Madrasa in Chittagong, Bangladesh

Baitush Sharaf Adarsha Kamil Madrasah (مدرسة الكاملة بيت الشرف; বায়তুশ শরফ আদর্শ কামিল মাদ্রাসা) is a religious educational institution and alia madrasah in Bangladesh. The madrasah was founded in 1982 by Shah Sufi Abdul Jabbar. The madrasah is located in Dhanialapara area under Double Mooring Thana of Chittagong city. This madrasah secured the first rank in the departmental level in the Dakhil examination held under Madrasa Education Board in 2019.

== History ==
Baitush Sharaf Madrasah initially started with only five classes. Later, by 1994, the madrasah was gradually raised to Kamil level. Lessons are ongoing in science and humanities at Dakhil and Alim levels. Fazil and Kamil joined Islami University, Bangladesh in 2006 for their higher education. Then in the session 2016–17 in 2016 under Islamic Arabic University honors course in two subjects was introduced. The two subjects are Al-Quran and Islamic Studies and Al-Hadith.

== Infrastructure ==
The madrasah consists of two L-shaped five-storied buildings for administrative activities and teaching. There is also a five-storey dormitory building for residential students. Which is known as Hafez Abdur Rahim Hostel.
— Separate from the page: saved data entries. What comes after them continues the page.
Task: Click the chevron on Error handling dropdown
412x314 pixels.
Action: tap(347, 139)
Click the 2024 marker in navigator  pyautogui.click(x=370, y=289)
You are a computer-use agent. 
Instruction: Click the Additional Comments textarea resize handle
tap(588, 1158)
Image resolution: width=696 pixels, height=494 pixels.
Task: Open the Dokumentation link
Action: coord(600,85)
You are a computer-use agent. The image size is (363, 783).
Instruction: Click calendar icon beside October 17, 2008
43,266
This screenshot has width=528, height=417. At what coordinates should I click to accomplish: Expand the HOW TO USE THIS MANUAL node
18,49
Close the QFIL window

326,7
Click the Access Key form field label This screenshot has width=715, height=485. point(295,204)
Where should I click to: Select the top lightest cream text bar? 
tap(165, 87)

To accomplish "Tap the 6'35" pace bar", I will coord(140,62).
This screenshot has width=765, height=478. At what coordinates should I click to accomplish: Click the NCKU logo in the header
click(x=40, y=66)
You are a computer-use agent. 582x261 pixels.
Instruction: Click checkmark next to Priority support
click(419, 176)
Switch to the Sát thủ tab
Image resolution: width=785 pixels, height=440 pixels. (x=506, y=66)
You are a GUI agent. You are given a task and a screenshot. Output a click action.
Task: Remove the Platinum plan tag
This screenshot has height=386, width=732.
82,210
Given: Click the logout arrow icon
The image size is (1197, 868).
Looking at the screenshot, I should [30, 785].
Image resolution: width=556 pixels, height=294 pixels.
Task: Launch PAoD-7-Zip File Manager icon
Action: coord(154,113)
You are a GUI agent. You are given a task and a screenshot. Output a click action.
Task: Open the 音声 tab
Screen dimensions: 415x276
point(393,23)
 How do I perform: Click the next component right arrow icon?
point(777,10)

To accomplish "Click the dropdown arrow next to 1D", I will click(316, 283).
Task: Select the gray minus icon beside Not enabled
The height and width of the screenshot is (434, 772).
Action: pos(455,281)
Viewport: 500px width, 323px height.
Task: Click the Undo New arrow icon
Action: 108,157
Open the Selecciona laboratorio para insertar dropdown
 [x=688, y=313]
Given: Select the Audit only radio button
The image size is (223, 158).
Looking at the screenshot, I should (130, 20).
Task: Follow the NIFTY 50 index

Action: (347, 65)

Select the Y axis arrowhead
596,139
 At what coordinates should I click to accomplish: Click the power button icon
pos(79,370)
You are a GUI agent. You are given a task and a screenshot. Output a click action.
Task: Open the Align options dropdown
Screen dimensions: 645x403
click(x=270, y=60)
=== Library management ===
The madrasah has a library on the second floor of the academic building. Also, the madrasah campus has a library of 'Baitush Sharaf Islamic Research Centre'.

=== Residential system ===
The madrasah has hostels. Which is known as Hafez Abdur Rahim Hostel. About 350 students are staying in it.